* _WORK TO COMPLETE_
Please give a word-for-word repeat of the line containing "Where should I click to: Click chevron" and all lines that come after it in the entries below, ending at the last line.

Recorded data:
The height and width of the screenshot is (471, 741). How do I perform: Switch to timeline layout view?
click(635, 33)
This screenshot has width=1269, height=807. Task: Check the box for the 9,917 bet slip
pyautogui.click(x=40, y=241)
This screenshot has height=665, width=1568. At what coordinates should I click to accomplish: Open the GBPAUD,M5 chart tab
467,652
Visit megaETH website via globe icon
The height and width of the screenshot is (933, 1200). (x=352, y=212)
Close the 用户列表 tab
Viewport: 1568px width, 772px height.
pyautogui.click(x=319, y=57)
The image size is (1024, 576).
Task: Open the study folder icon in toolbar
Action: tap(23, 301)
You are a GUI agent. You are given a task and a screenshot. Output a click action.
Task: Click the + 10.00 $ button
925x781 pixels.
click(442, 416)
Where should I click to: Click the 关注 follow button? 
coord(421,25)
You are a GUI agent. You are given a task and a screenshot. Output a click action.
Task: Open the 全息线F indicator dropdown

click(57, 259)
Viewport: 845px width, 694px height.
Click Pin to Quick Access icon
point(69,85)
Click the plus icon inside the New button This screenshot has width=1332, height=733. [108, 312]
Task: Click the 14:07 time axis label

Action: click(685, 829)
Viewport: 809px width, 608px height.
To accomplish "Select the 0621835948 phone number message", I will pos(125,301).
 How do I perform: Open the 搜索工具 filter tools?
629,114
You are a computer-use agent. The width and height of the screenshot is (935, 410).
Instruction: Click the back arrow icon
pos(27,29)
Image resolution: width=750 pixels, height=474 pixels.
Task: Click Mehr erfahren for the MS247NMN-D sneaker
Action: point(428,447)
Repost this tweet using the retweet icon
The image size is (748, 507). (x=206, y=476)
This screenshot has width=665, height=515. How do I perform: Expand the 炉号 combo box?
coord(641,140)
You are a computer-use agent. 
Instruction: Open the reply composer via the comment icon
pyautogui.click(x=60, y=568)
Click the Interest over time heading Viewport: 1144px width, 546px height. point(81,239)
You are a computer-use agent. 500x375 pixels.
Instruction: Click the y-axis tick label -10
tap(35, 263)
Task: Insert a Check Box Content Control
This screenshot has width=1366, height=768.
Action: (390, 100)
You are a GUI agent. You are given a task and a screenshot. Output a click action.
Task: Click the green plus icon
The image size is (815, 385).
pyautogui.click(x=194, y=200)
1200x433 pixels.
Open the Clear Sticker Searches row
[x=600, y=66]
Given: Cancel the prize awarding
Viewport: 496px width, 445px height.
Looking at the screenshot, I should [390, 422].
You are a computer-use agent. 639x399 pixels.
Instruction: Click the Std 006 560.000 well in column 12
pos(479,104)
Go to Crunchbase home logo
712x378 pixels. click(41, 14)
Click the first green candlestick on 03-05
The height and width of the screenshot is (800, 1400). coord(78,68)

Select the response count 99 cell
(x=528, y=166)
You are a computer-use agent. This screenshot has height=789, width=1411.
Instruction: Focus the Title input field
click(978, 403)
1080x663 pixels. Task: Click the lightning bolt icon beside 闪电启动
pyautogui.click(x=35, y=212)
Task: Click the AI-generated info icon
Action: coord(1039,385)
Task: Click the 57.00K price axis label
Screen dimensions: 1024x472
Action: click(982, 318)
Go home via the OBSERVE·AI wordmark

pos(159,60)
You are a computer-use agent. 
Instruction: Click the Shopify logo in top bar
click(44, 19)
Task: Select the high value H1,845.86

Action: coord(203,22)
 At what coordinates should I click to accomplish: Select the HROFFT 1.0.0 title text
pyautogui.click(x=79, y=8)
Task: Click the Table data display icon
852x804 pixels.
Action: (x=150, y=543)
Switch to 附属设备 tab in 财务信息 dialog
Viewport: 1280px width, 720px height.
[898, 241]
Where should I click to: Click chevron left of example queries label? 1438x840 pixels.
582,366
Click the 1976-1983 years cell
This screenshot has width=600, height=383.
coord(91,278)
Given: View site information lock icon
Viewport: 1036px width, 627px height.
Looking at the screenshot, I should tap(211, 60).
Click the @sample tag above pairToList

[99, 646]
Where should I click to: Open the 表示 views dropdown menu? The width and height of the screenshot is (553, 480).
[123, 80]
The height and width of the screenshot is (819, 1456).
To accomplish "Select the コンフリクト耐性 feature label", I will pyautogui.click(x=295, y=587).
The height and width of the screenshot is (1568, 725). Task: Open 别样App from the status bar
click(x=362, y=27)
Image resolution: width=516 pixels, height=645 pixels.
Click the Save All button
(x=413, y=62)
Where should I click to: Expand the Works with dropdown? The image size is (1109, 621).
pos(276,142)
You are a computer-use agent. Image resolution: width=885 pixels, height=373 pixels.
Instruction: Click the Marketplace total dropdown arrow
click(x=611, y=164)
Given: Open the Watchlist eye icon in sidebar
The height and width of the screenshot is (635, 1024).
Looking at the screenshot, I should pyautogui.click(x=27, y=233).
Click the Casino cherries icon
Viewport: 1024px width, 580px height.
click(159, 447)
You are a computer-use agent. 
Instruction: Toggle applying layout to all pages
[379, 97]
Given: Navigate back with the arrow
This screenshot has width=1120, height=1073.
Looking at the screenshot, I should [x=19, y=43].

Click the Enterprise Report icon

* _EXERCISE SOLUTION_
Where should I click to: Click chevron left of example queries label? 1438x840 pixels.
582,366
Click the 1976-1983 years cell
This screenshot has width=600, height=383.
coord(91,278)
Given: View site information lock icon
Viewport: 1036px width, 627px height.
Looking at the screenshot, I should tap(211, 60).
Click the @sample tag above pairToList

[99, 646]
Where should I click to: Open the 表示 views dropdown menu? The width and height of the screenshot is (553, 480).
[123, 80]
The height and width of the screenshot is (819, 1456).
To accomplish "Select the コンフリクト耐性 feature label", I will pyautogui.click(x=295, y=587).
The height and width of the screenshot is (1568, 725). Task: Open 别样App from the status bar
click(x=362, y=27)
Image resolution: width=516 pixels, height=645 pixels.
Click the Save All button
(x=413, y=62)
Where should I click to: Expand the Works with dropdown? The image size is (1109, 621).
pos(276,142)
You are a computer-use agent. Image resolution: width=885 pixels, height=373 pixels.
Instruction: Click the Marketplace total dropdown arrow
click(x=611, y=164)
Given: Open the Watchlist eye icon in sidebar
The height and width of the screenshot is (635, 1024).
Looking at the screenshot, I should pyautogui.click(x=27, y=233).
Click the Casino cherries icon
Viewport: 1024px width, 580px height.
click(159, 447)
You are a computer-use agent. 
Instruction: Toggle applying layout to all pages
[379, 97]
Given: Navigate back with the arrow
This screenshot has width=1120, height=1073.
Looking at the screenshot, I should [x=19, y=43].

Click the Enterprise Report icon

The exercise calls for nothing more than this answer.